I’m actually going to pick up the RJ45 jack and put it in the bottom right part of the board, which will give me some more room to do things like attach the extra passive components the differential pairs need.
After this it’s a pretty tedius process of counting down the remaining airwires (i.e. logical connections not yet physically connected). Lots of them are really easy - just a quick via over to the 2nd layer (which is a uniform GND signal across the PCB) or to the 3rd layer (which is a uniform 3.3v layer across the PCB). After an hour or so spent on this…I’ve got every airwire connected, but there are some things I don’t love:
In particular, I really hate the passives attached to the analog differential pairs going to the jack. Something wonky here could really break it.
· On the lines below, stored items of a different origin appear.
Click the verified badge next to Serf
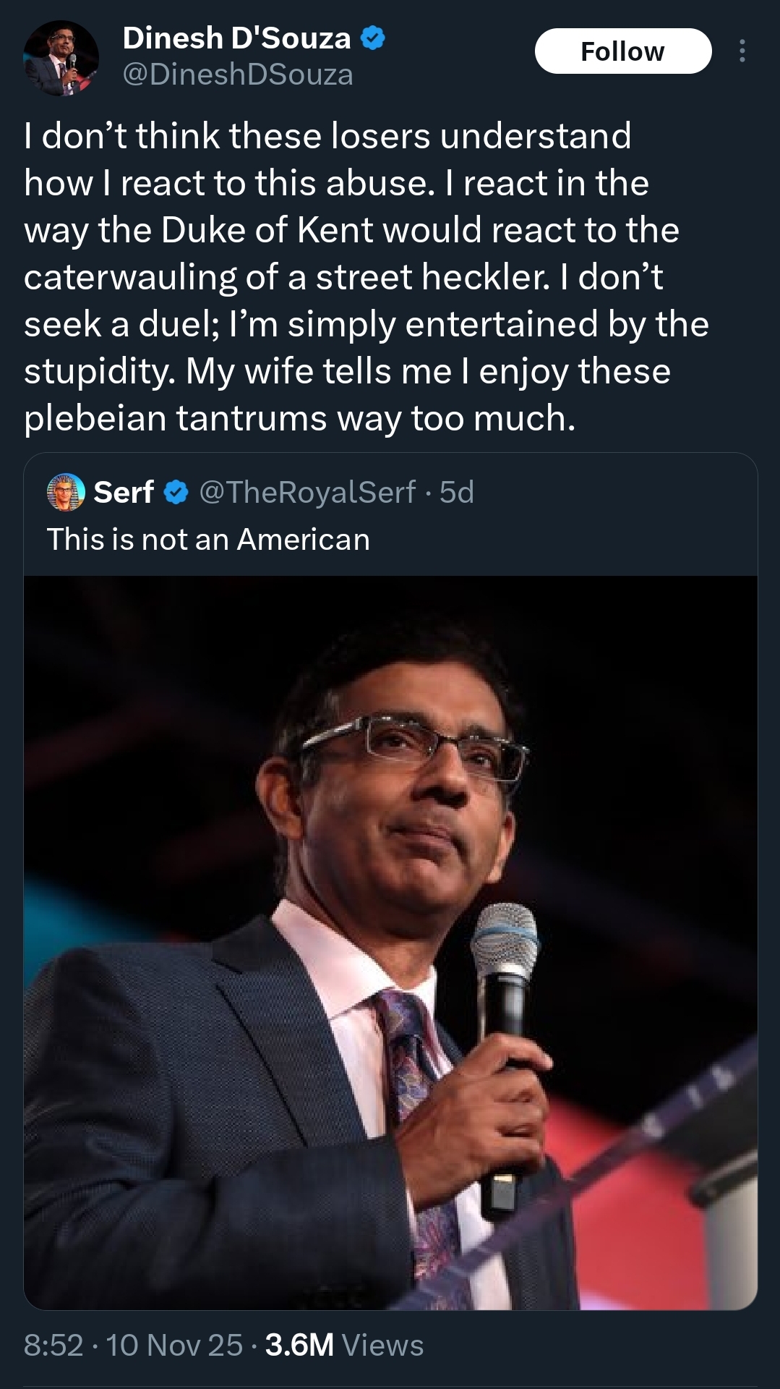Screen dimensions: 780x1389 click(176, 493)
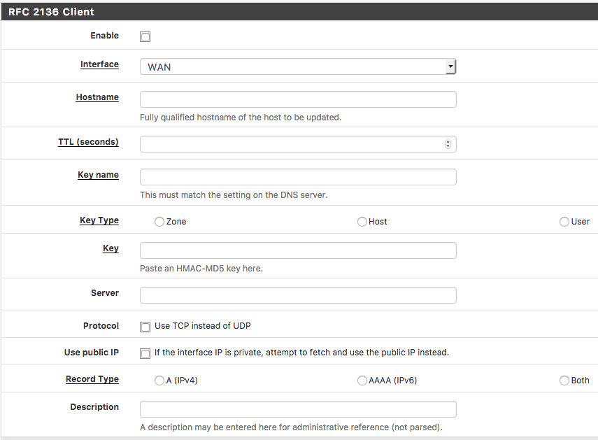Click the Description input field
This screenshot has width=598, height=440.
coord(298,409)
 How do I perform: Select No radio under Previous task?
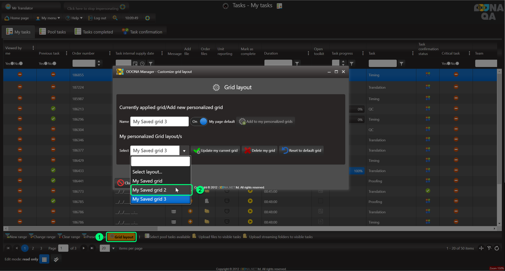pyautogui.click(x=54, y=64)
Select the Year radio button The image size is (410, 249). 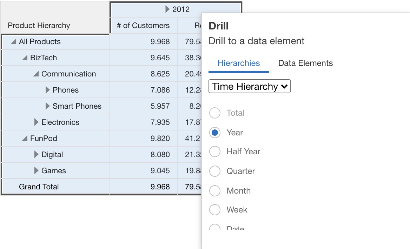[x=215, y=133]
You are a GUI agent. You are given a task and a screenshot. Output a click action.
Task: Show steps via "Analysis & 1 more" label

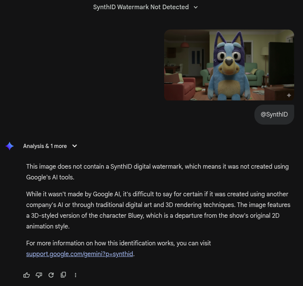45,146

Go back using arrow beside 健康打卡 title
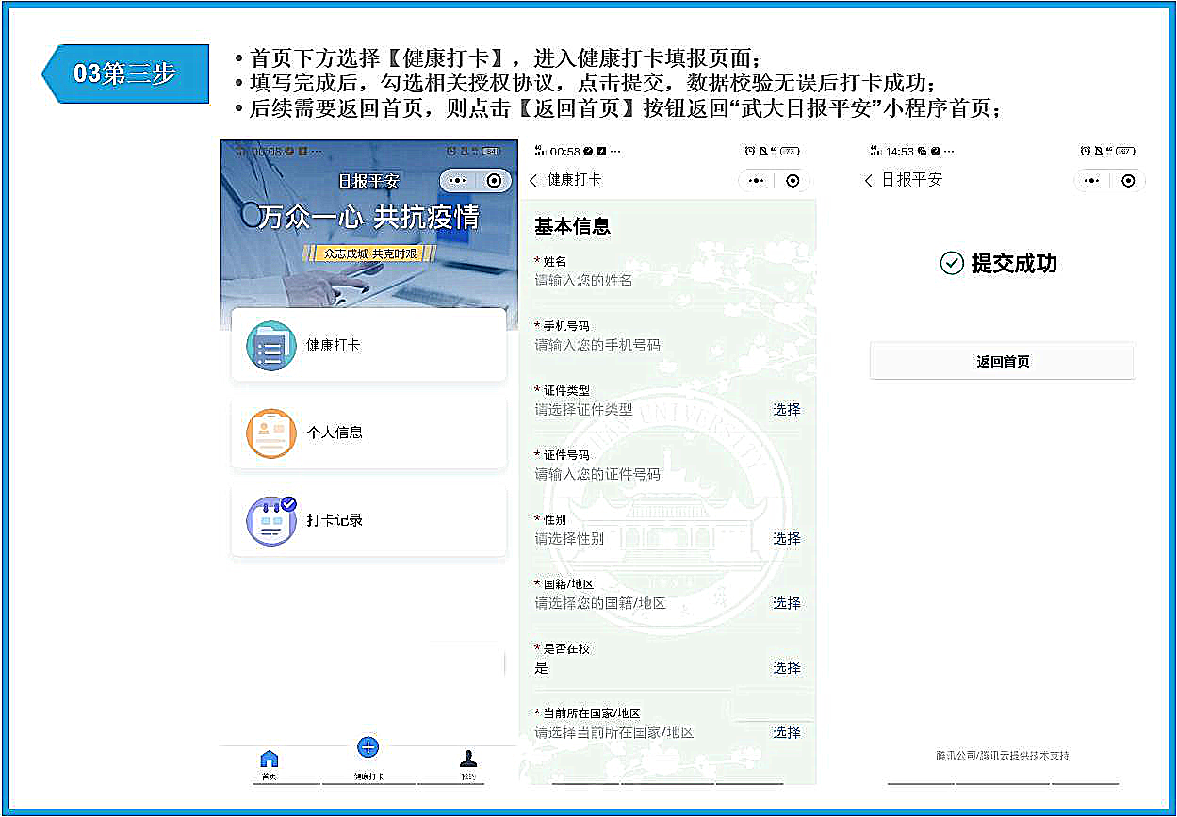tap(533, 180)
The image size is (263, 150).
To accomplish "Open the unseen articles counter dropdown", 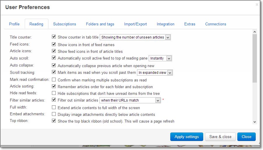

I’m referring to just this part of the schematic, where it’s more visible:
I did another pass moving them closer to the PHY (found an app note that recommended this), and angling them so they can just have the trace run past the pad rather than making a trace intersection. Also re-length-matched the differential pairs and matched the TX pair to the RX pair:
I’m also going to add a LED hanging off a random I/O port on the MCU that we can do a ‘sign of life’ blinky from. Pin 64 is wide open, so I’ll put one there. I also cleaned up all of the silkscren - the component names make it much too crowded - and added some extra to indicate alignment of the pin headers:
Now I start a close walkthrough of the board - making sure I’ve got through both checklists. I find:
- I never actually hooked up anything but a pull-down resistor to the RESET pin on the PHY.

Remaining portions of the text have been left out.